Finally, the coarse-to-fine module performs a final refinement by computing the expectation over the probability distribution between encoded features at coarse and fine level.

Mosaicking reconstruction

The set of matching keypoints computed with the method described in Sect. “Feature Extraction and Matching” is used to estimate the relative homography ($H_A^{B}$) between two consecutive frames through robust RANSAC. Each relative homography is then computed with respect to the global reference frame, i.e., a blank canvas where the final mosaic is contained. Finally, each new frame is warped and post-processed with exposure fusion algorithm.

Due to the intrinsic characteristics of the placental environment and its relative position with respect to the camera, fetoscopic images are not homogeneous in illumination: the central part, directly hit by endoscopic light, is brighter, while toward the border the illumination level decreases. Thus, when images are stitched together, darker circular shadows can be seen in correspondence of the borders, worsening the visual quality of the reconstruction. In order to get uniform scene exposure and, as a result, softer shadows, we used an algorithm based on exposure blending by [21].

Occlusion recovery

Due to the challenges associated with fetoscopic images, which are outlined in Sect. “Introduction”, keypoint tracking could be lost during placenta examination, leading to the failure of the mosaicking reconstruction. In order to address this issue, we design a recovery strategy which resumes the mosaic as soon as valid keypoints have been identified. The recovery algorithm is divided in two steps: (i) keyframes extraction (Sect. “Keyframes extraction”) and (ii) frame relocalization (Sect. “Relocalization”).

Keyframes extraction

The idea of keyframe extraction comes from the observation that in a video sequence, especially when camera movements are limited, close frames carry very similar semantic information. Thus, considering all the input frames for recovery would be redundant. A graphical schema of the following algorithm is shown in Fig. 2. In our method, the first frame of the sequence is considered as the first keyframe. From the first keyframe, we keep the descriptors ($\textrm{Descr}$), obtained as described in Sect. “Feature extraction and matching”, and compute the number of matched descriptors with the following frame. We continue this process until the number of matching descriptors falls below a threshold ($T_{\text {discard}}=10\%$), whose value is set experimentally. When this threshold is reached, the next frame is selected as a new keyframe. Descriptors matching, as for the mosaicking task (Sect. “Mosaicking reconstruction”), is performed through a $\textrm{MNN}$ algorithm.

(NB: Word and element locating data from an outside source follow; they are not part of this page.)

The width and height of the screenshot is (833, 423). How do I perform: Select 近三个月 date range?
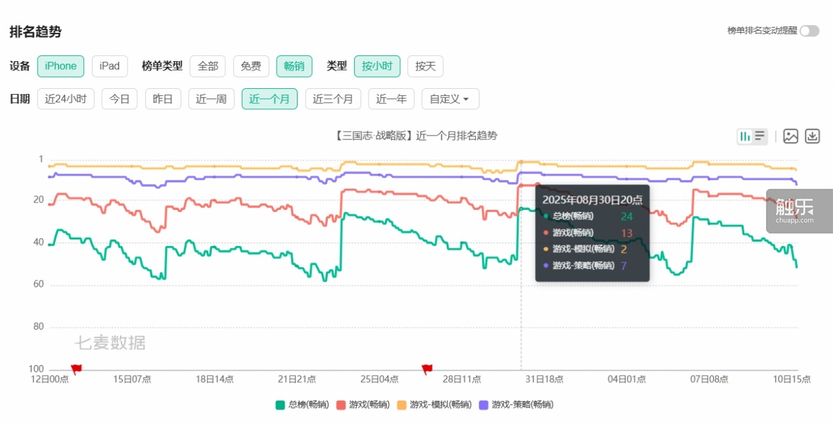333,99
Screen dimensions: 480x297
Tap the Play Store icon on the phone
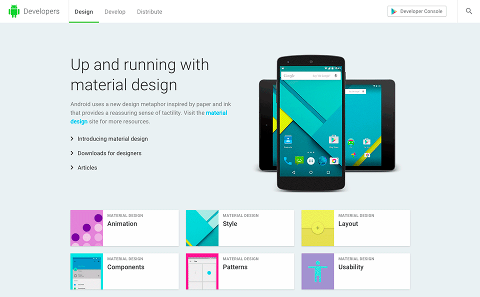[333, 139]
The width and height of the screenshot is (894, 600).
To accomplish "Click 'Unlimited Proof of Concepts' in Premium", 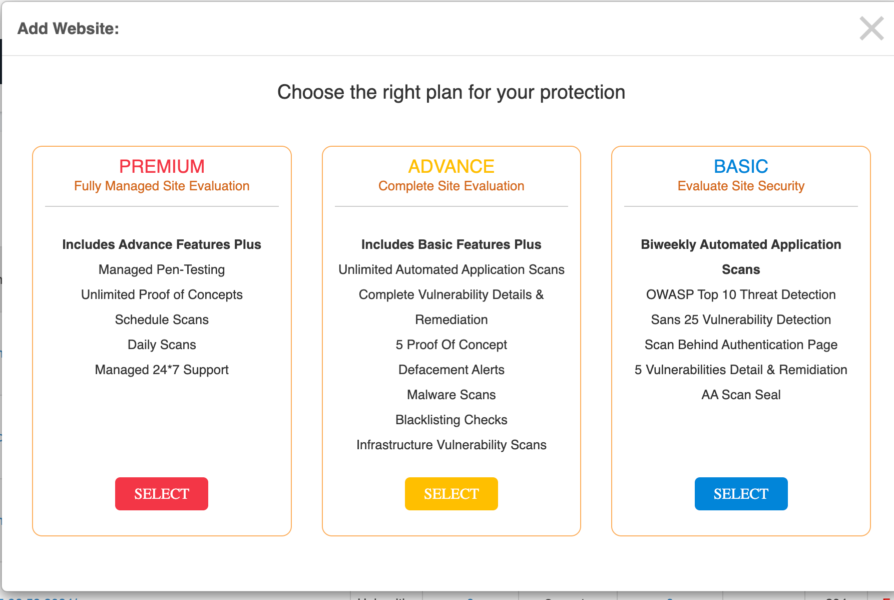I will 162,295.
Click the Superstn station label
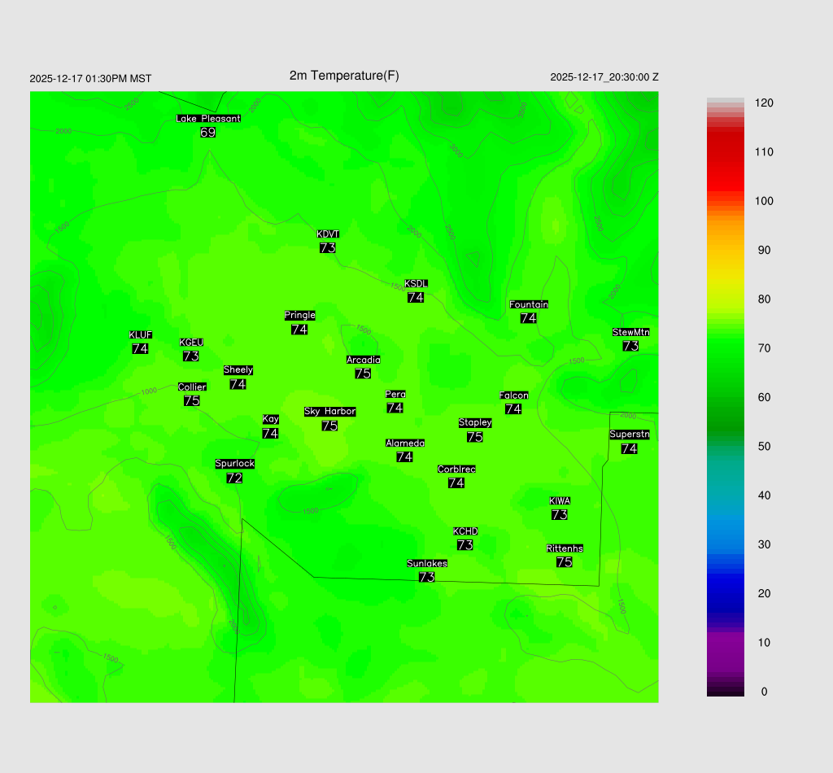The width and height of the screenshot is (833, 773). (630, 435)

It could still happen that two frames really close in the sequence are both selected as keyframes. To avoid this redundancy, if the computed Euclidean distance between the features of consecutive keyframe-pair is lower than a threshold ($T_{\text {KF}}$, experimentally set at 1300), only the first added keyframe is kept, while the other is discarded.

Relocalization

The aim of the relocalization task is to correctly register a frame on the final mosaic by recovering the loss of tracking when the camera tracking fails. Relevant global features are extracted from each keyframe, and the Euclidean distance between all the keyframes and the frame to relocalize is computed. This procedure allows to identify the nearest keyframe candidates achieving a quick recovery compatible with clinical requirements. Matching keypoints are used to estimate the relative transformation to register the frame with respect to the mosaic already generated. Once the registration has been recovered, the mosaicking reconstruction described in Sect. “Mosaicking reconstruction” restarts.

Experimental protocol

The dataset used in this work is the combination of the extended fetoscopic dataset presented in [6] and a property dataset from Istituto Giannina Gaslini (Genoa, Italy). The dataset includes a total of 10 videos and 2344 frames. Examples of dataset frames are represented in the supplementary materials. This multi-center dataset allows us to develop robust solutions considering most challenges in intra-operative fetoscopic image analysis, such as turbidity of the amniotic fluid, high variability of illumination, occlusions, texture paucity and poor image quality.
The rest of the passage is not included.